*PROBLEM TO WORK ON*: Please restate each entry word for word and leave the pictures out.

################

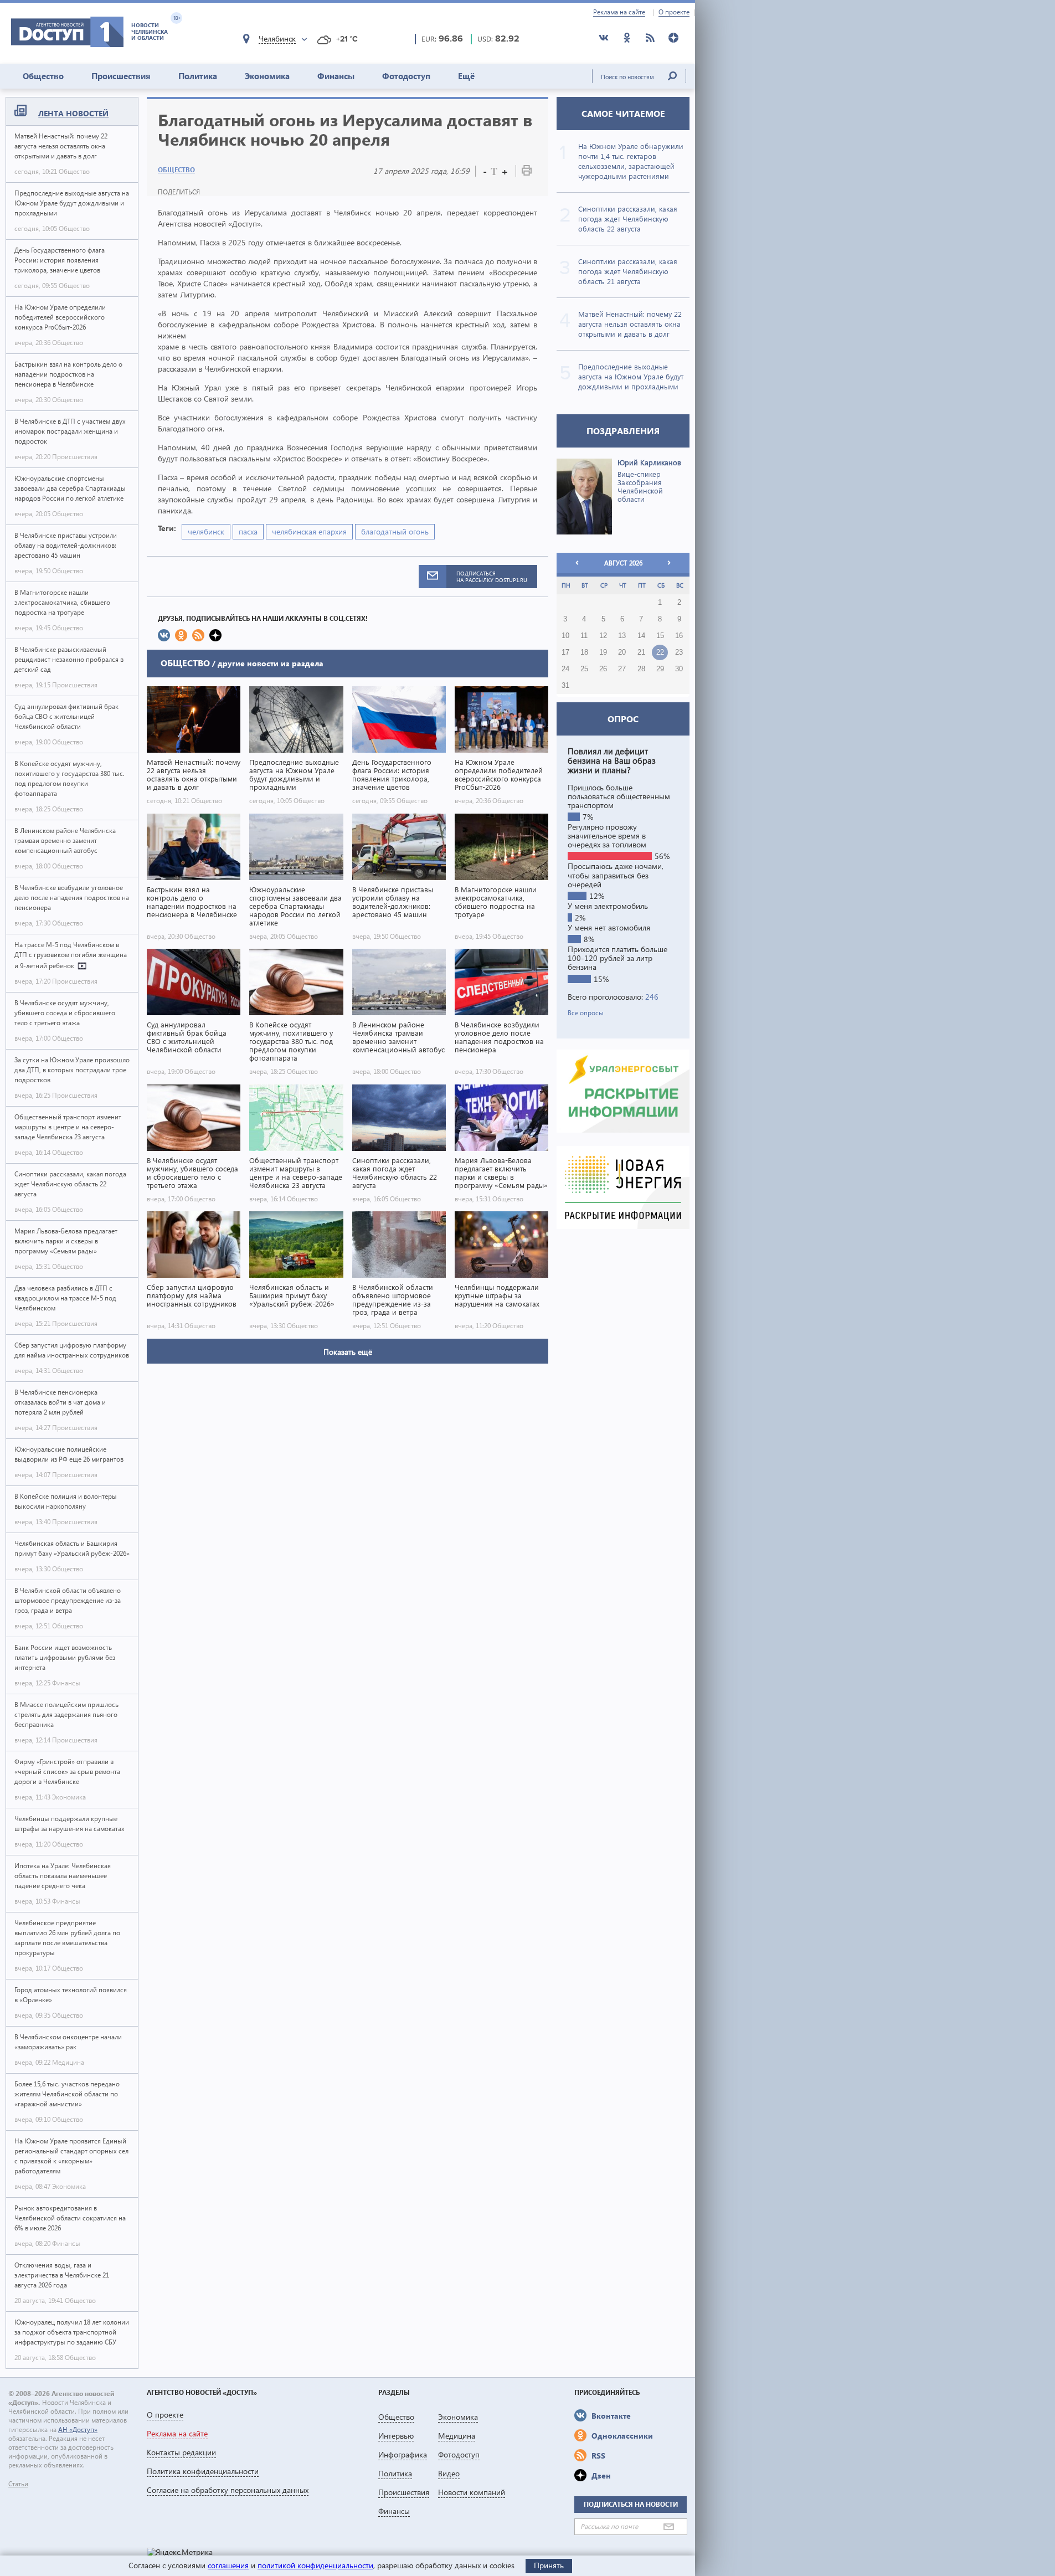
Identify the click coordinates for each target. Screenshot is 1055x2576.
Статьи (18, 2484)
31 (565, 686)
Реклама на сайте (619, 12)
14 (641, 636)
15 (660, 636)
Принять (549, 2565)
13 (622, 636)
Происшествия (121, 75)
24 (565, 669)
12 (603, 636)
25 (584, 669)
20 (622, 652)
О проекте (673, 12)
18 (584, 652)
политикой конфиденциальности (315, 2565)
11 (584, 636)
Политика (197, 75)
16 (679, 636)
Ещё (466, 75)
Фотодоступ (406, 75)
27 (622, 669)
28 (641, 669)
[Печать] (527, 172)
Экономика (267, 75)
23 (679, 652)
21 (641, 652)
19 (603, 652)
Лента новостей (73, 113)
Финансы (335, 75)
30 (679, 669)
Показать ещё (347, 1351)
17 (565, 652)
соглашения (228, 2565)
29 (660, 669)
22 (660, 652)
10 (565, 636)
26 (603, 669)
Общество (43, 75)
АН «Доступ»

################

*SOLUTION FOR THIS PROBLEM*:
Identify the click coordinates for each target. Screenshot is 1055x2576.
Статьи (18, 2484)
31 (565, 686)
Реклама на сайте (619, 12)
14 (641, 636)
15 (660, 636)
Принять (549, 2565)
13 (622, 636)
Происшествия (121, 75)
24 (565, 669)
12 (603, 636)
25 (584, 669)
20 (622, 652)
О проекте (673, 12)
18 (584, 652)
политикой конфиденциальности (315, 2565)
11 (584, 636)
Политика (197, 75)
16 (679, 636)
Ещё (466, 75)
Фотодоступ (406, 75)
27 (622, 669)
28 (641, 669)
[Печать] (527, 172)
Экономика (267, 75)
23 (679, 652)
21 (641, 652)
19 (603, 652)
Лента новостей (73, 113)
Финансы (335, 75)
30 (679, 669)
Показать ещё (347, 1351)
17 (565, 652)
соглашения (228, 2565)
29 (660, 669)
22 (660, 652)
10 (565, 636)
26 (603, 669)
Общество (43, 75)
АН «Доступ»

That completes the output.